Given problem A =
In the AT&T privacy article, how much extra per month must customers in Kansas pay so that AT&T won't track their online browsing for targeted ads?
Given problem B =
For each statement, say whether the AT&T privacy article supports it, and quote the words that decide it. (i) AT&T reports that most customers chose the ad-supported option. (ii) The untracked service costs an extra $50 per month. (iii) The harm of lost privacy has already been measured.
Given problem C =
Carry on writing the AT&T privacy article from its last sentence.

Extracted text start

Fast forward to the present day and a different set of alternatives present themselves. Humans who prefer cheaper internet access are making a rational decision. It may be that they are coerced: AT&T is hardly an objective arbiter since it stands to gain both from increasing the price of internet access and from selling the data it collects.

But the reality is that consumers perceive - correctly or not - that they have less to lose by surrendering some of their privacy than they do by suffering through slow access, especially when so much of the way in which they interact with the world is via the internet.

The decision not to pay for privacy today may not be indicative of attitudes in the future, when the opportunity cost of having waived privacy or personal information rights may also changed. But until the harm of lost privacy can be quantified - or the benefits of paying for privacy elucidated more clearly - it will probably remain a luxury in which few will choose to invest. JL

Greg Ferenstein reports in The Atlantic:



AT&T is conducting an experiment in how much money Americans will pay for privacy. If consumers in Kansas are willing to pay an extra $30 per month for super-fast fiber-optic Internet access, the telecom giant won’t track their online browsing for targeted ads. It turns out, most people opt for the cheaper service, according to AT&T.
"Since we began offering the service more than a year ago the vast majority have elected to opt-in to the ad-supported model," Gretchen Schultz, a spokeswoman for AT&T, told me. In other words, most people are willing to give up privacy in exchange for a lower price tag.

Extracted text end
Supplied records start

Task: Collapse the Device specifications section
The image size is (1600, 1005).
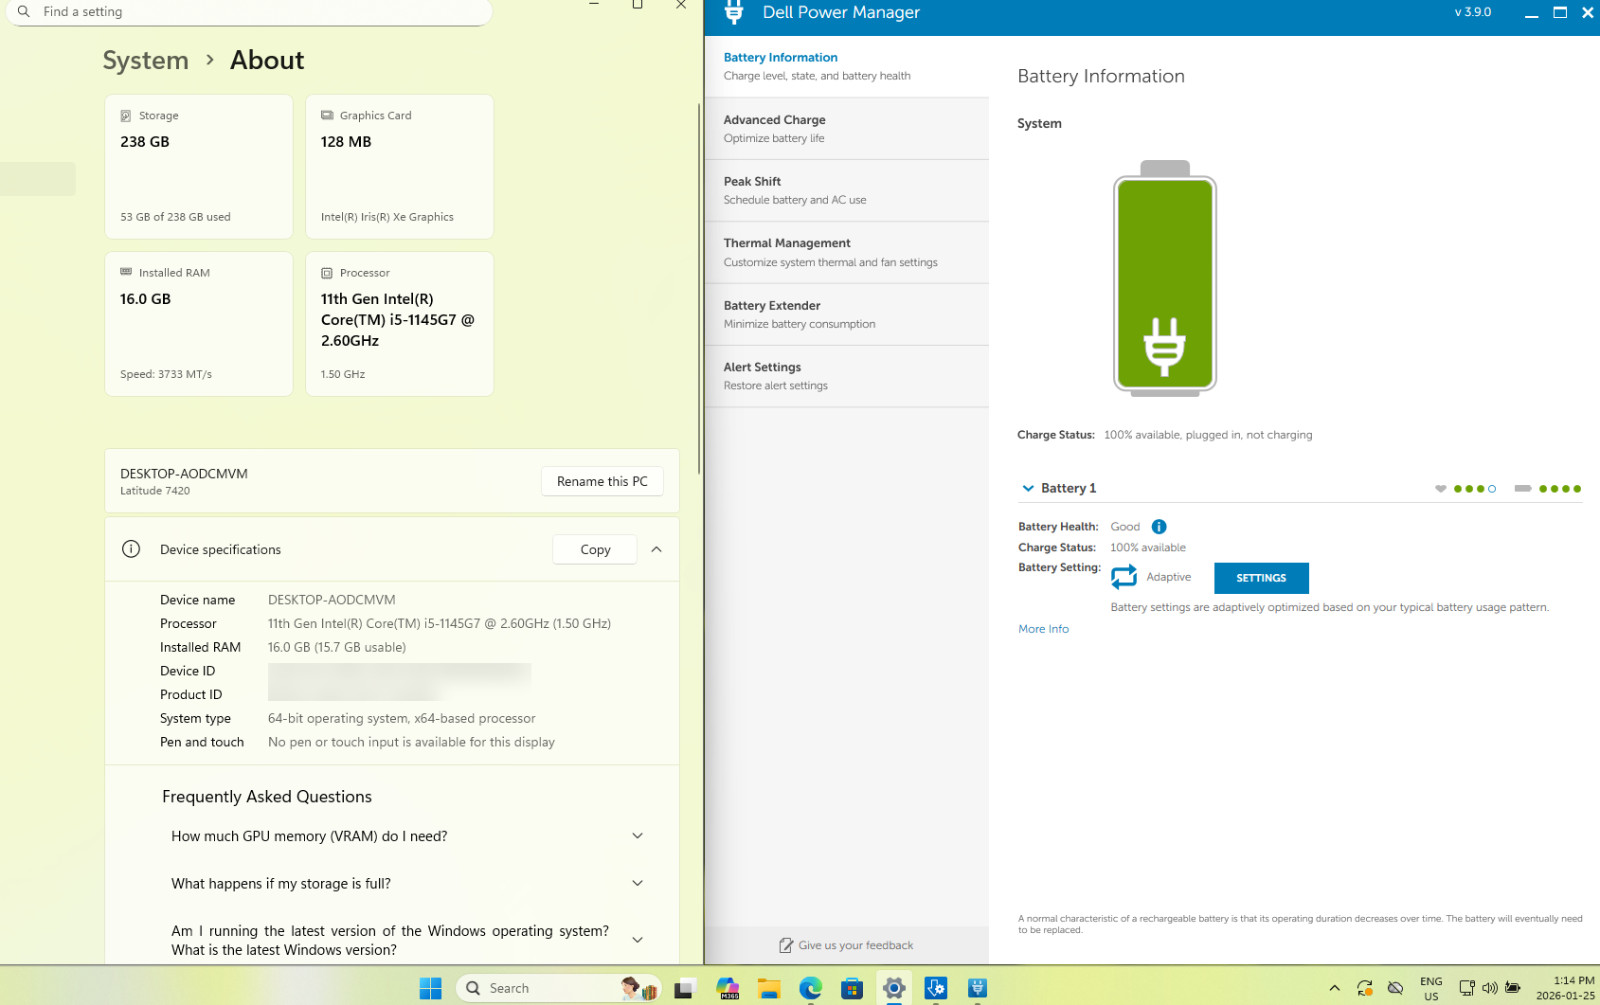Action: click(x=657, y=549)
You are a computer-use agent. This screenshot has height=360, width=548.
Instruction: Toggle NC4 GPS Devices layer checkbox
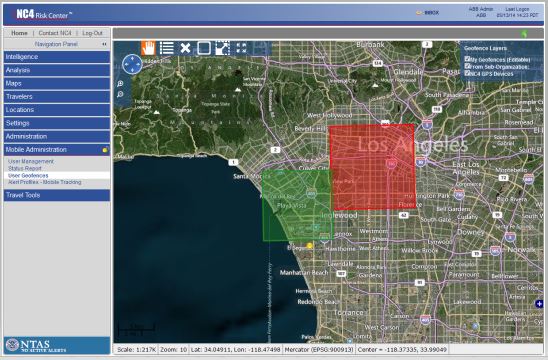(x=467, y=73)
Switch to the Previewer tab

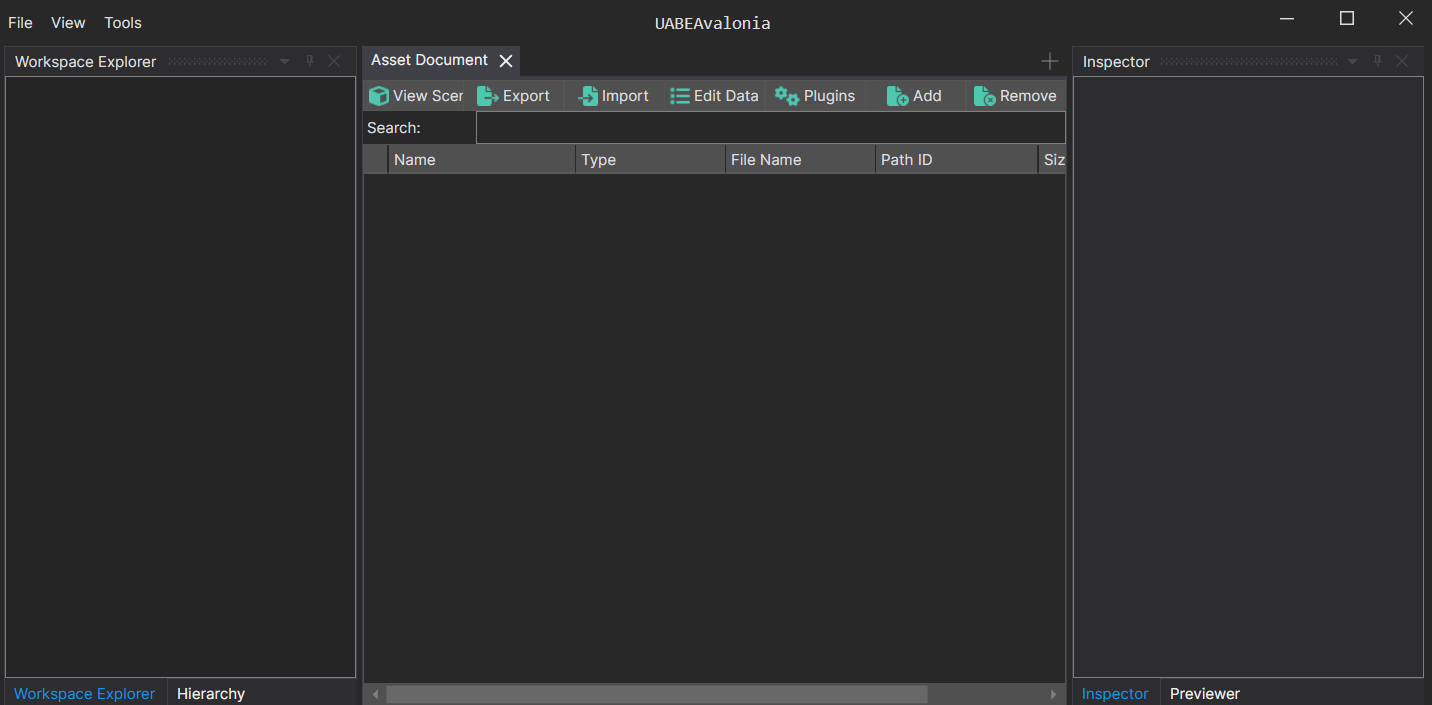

Supplied records end

Task result A =
An extra $30 per month.

Task result B =
(i) Yes: "the vast majority have elected to opt-in to the ad-supported model"
(ii) No: "an extra $30 per month"
(iii) No: "until the harm of lost privacy can be quantified"

Task result C =
This shouldn’t be surprising. Indeed, it is how humans have behaved for more than 3,000 years.
Privacy was not an issue in hunter-gather societies, because it wasn't even a possibility. “Privacy is something which has emerged out of the urban boom coming from the industrial revolution,” explained Google’s Chief Internet Evangelist Vint Cerf at a Federal Trade Commission event in 2013. "Privacy may actually be an anomaly."
Our tribal ancestors regularly bathed, breastfed, and had sex in front of their friends and family. The anthropologist Jared Diamond explained the mating habits of one southeast tribe, in The World Until Yesterday. "Because hunter-gather children sleep with their parents, either in the same bed or in the same hut, there is no privacy.”
As tribes grew into cities, and cities in a globalized world, the need for privacy likewise expanded from keeping secrets from family members to keeping secrets from neighboring strangers and multinational corporations. At each expanding interval, humans were faced with both the capacity for privacy and incentive to reveal information.
We know that the technological capacity for privacy developed along with the mathematical prowess of the Ancient Greeks, who used their sophisticated understanding of geometry to design houses that maximized light exposure, while minimizing public views from the street. After Greece collapsed, the Romans happily borrowed the Greek's philosophy, but not their penchant for privacy. "Think of Ancient Rome as a giant campground,” writes Angela Alberto in A Day in the Life of Ancient Rome. Even the Roman rich, who could afford larger houses, ceded their privacy. It was a cultural expectation that the Roman aristocracy would open up their homes to events. The famed "peristyle" open-architecture of Roman mansions turned their private dwellings into a constant museum tour.
"Great fortune has this characteristic, that it allows nothing to be concealed, nothing hidden; it opens up the homes of princes, and not only that but their bedrooms and intimate retreats, and it opens up and exposes to talk all the arcane secrets," complained Pliny the Younger, a Roman author who was alive in the first century A.D., according to a translation of his letters by Andrew Wallace-Hadrill, an honorary Roman Studies professor at Cambridge.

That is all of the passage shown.